The code, running on the Spark Core, uses Wiring, the Arduino programming language. I'll talk about a couple specific parts here, but check out the whole thing on github. In addition to the stock HttpClient library (which I've included in the repo, in case you're programming the Spark locally versus via the Web-based "Build" IDE), I had to use two third part libraries. The first, is an Arduino RFID library modified for use with the Spark. Note that the same author has a newer, better version of this library that is a lot more robust, and looks like it allows for programming of RFID cards. I didn't need that, and his older library was smaller, so I went with the original.

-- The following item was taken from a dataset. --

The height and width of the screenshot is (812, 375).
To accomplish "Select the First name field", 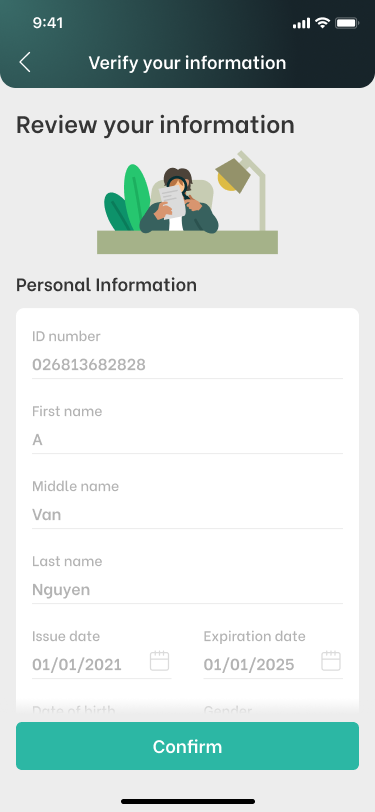I will click(x=188, y=429).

I also used a redis client that again was orignally built for Arduino and modified to use Sparks TCPClient instead of the original EthernetClient. I had to slightly modify this library, as it was crashing my spark core when there was no value for a key.

So in the loop() of the code, we look for a card next to the reader, and if one is found, we grab the value, check it out on redis, and send any result off to the Sonos API server.

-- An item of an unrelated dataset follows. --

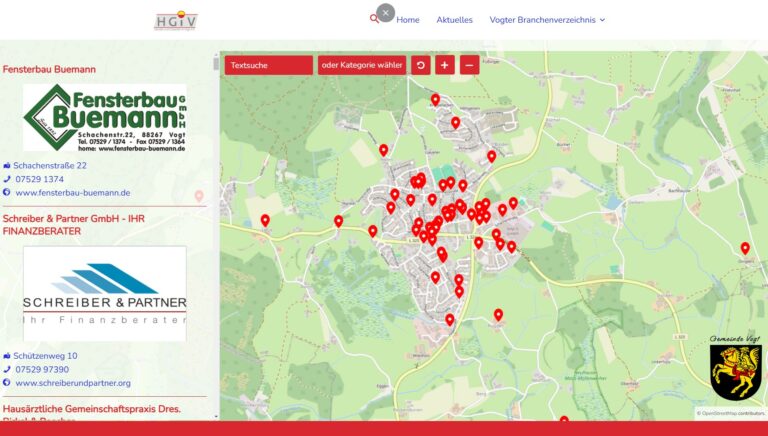Click the search magnifier icon in header
The image size is (768, 436).
(374, 19)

If no card is found on a loop, but one was found on the previous loop (noted by the gotCard variable), we send a stop command to the Sonos API. The only hitch in the flow is that, for some reason, the RFID reader would miss the proximate card every other loop. Rather than getting to the bottom of this problem, I just implemented a noCardCounter to skip these one-off misreads. Lazy, I know, but it works.

Here's the meat of the app:

    RC522.readCardSerial();


    char a[11];
    /* Output the serial number to the UART */
    for(byte i = 0; i < sizeof(RC522.serNum); i++)
    {
      char aa[3];
      itoa(RC522.serNum[i],aa,16);
      if (RC522.serNum[i]<0x10) {
        strcat(a,"0");
      }
      strcat(a,aa);
    }
    strcpy(uid,a);
    uint8_t g = client.GET(a);
    if (g == 1) {
      uint16_t resultSize = client.resultBulk(buffer, 100);
      if (resultSize < 5) {
        return;
      }
      char finalPath[128];
      sprintf(finalPath,"/%s%s",sonosRoom,buffer);
      request.path = finalPath;

      http.get(request, response,headers);
      Serial.print("Application>\tResponse status: ");
      Serial.println(response.status);

      Serial.print("Application>\tHTTP Response Body: ");
      Serial.println(response.body);

    }
  }

In the first section, we construct the uid of the card by converting the int values returned from the RFID class to their corresponding hex values. We send this contructed uid off to the redis server to get a value back. If this value is more than 5 characters long (another hack to get around a problem with the redis library), we sprintf it to our base url to create the final url for the playlist or album.

Wrap Up

I bought a bunch of ink-printable stickers that are roughly the size of the RFID cards, and make stickers the album or audiobook covers to put on the cards. My son just picks out what he wants to listen to, and slides it in to the sweet Lego enclosure he helped me build.

Next up, I'm thinking I'll use the state command from the Sonos API to grab the track number and time of the playlist when the card is removed and the Sonos is stopped. That way, the next time the card is put in, my son can pick up where he left off. I'm also going to order another RFID reader, and put one of these up in the playroom, paired with the Sonos up there. Tunes upstairs and down!

Again check out the code on github and let me know if you come up with any cool modifications.